======== GIVEN ENTRIES ========
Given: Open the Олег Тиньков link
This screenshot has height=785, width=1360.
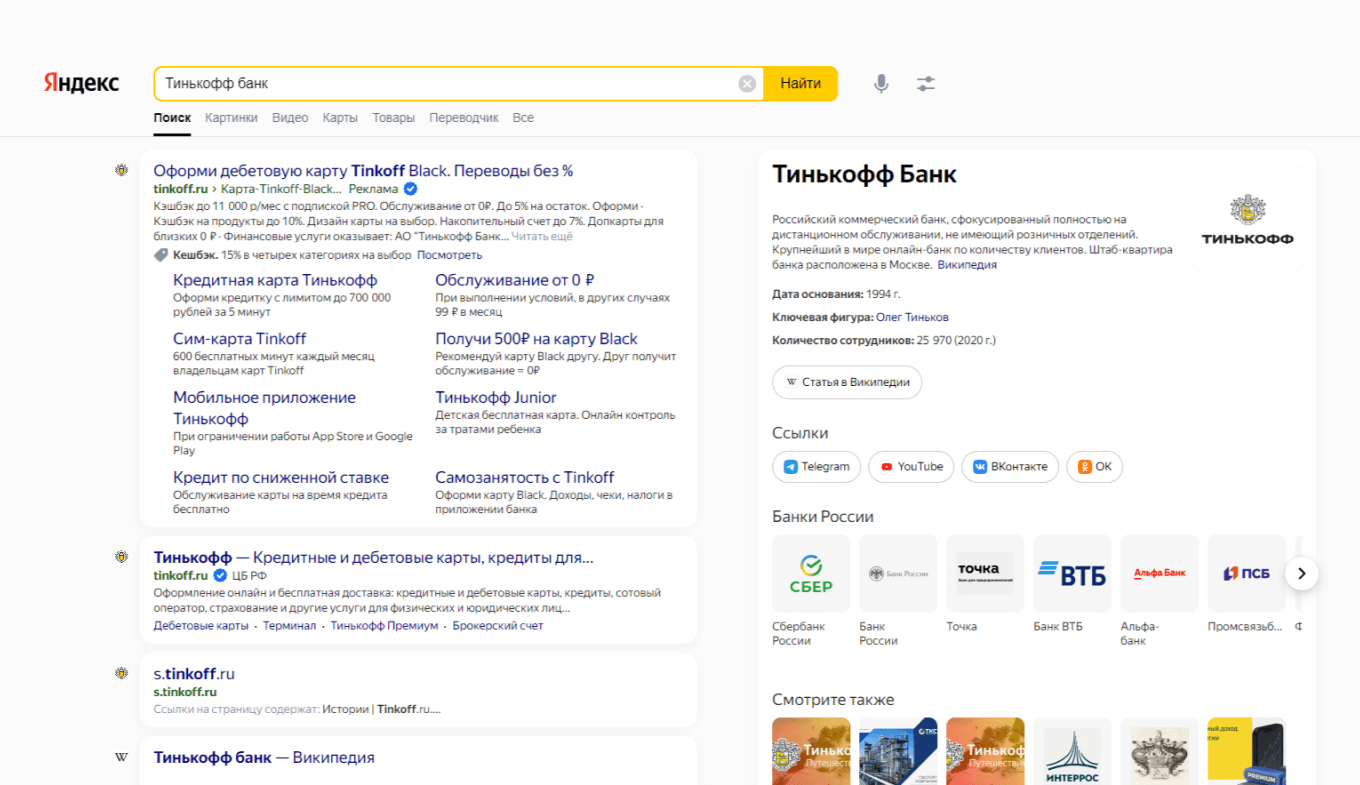Looking at the screenshot, I should pos(912,317).
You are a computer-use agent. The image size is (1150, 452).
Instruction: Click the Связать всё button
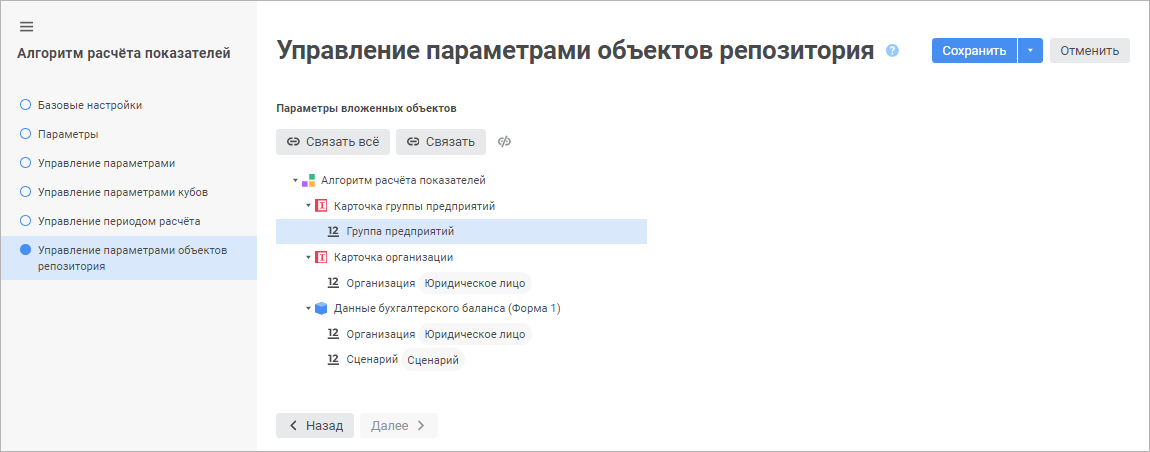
========
- ACTION ITEM: Set down every entry exactly as it appears, but skip the pictures.

- OUTPUT BELOW:
Given: Open the Олег Тиньков link
This screenshot has height=785, width=1360.
Looking at the screenshot, I should pos(912,317).
You are a computer-use agent. The image size is (1150, 452).
Instruction: Click the Связать всё button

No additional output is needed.